** INFORMATION PROVIDED follows **

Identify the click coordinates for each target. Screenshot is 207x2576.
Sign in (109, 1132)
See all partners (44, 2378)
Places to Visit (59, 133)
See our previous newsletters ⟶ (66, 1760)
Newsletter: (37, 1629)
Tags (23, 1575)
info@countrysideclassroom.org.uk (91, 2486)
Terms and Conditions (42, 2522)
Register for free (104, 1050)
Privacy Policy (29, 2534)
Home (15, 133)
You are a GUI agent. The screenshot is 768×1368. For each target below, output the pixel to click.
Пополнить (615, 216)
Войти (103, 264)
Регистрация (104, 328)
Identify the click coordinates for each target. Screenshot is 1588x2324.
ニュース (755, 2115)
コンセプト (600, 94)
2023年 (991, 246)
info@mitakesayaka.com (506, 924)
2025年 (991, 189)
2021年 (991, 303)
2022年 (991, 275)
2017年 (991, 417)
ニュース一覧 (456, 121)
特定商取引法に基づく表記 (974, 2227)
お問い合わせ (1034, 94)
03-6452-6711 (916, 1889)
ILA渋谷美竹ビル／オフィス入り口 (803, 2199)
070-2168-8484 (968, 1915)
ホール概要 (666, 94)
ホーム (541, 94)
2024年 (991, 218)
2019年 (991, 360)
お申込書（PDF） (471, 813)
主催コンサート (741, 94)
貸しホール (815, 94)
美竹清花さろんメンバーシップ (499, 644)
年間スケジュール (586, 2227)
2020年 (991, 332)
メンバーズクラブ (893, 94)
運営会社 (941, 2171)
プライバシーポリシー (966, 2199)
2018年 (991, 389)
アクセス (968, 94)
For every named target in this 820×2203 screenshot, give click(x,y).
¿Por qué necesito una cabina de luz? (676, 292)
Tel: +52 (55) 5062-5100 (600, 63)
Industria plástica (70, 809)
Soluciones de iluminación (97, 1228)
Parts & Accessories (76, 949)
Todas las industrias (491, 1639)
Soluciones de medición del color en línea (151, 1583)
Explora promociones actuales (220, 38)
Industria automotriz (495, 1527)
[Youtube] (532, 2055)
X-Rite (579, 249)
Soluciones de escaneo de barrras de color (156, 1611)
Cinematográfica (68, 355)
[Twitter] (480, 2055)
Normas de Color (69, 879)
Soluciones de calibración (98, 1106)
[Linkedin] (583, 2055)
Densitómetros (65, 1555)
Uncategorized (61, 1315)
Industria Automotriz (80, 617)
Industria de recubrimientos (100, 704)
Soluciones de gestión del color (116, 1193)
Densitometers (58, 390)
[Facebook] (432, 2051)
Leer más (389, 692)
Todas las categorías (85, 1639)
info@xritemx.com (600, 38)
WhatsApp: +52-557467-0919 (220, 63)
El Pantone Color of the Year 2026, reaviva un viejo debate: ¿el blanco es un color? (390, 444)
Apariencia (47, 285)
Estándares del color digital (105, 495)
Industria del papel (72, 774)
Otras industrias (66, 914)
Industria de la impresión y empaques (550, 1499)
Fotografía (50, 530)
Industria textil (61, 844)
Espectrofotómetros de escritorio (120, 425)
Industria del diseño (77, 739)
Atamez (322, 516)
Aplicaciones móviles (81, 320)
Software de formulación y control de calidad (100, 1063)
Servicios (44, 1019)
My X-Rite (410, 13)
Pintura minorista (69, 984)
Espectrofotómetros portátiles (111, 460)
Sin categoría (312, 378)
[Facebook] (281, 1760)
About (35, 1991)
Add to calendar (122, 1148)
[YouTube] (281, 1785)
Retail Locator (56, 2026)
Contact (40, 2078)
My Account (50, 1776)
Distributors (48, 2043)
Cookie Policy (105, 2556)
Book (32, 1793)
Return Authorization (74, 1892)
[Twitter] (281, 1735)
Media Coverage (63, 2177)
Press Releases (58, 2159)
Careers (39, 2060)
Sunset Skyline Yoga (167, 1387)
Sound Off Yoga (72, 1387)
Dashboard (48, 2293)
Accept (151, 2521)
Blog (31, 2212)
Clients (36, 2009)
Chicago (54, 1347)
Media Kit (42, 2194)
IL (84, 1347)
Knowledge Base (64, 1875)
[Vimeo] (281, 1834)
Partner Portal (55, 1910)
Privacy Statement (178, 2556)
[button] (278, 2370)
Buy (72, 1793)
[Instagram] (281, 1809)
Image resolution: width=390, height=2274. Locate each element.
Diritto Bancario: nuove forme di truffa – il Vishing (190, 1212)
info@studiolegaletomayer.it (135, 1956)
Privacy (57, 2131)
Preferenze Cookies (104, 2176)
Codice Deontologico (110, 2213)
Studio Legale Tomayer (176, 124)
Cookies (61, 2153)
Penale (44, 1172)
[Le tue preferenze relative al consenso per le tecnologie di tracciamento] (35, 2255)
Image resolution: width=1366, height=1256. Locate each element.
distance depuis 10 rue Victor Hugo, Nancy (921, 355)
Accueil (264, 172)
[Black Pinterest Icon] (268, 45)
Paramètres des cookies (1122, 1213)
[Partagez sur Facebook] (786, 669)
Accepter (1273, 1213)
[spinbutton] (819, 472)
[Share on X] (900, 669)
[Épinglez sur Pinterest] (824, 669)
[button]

** End of INFORMATION PROVIDED **

ABOUT THIS TASK> Show the lines of the records that contain the word "coordinates".

ANSWER AREA>
Identify the click coordinates for each target. Screenshot is 207x2576.
Identify the click coordinates for each target. Screenshot is 1588x2324.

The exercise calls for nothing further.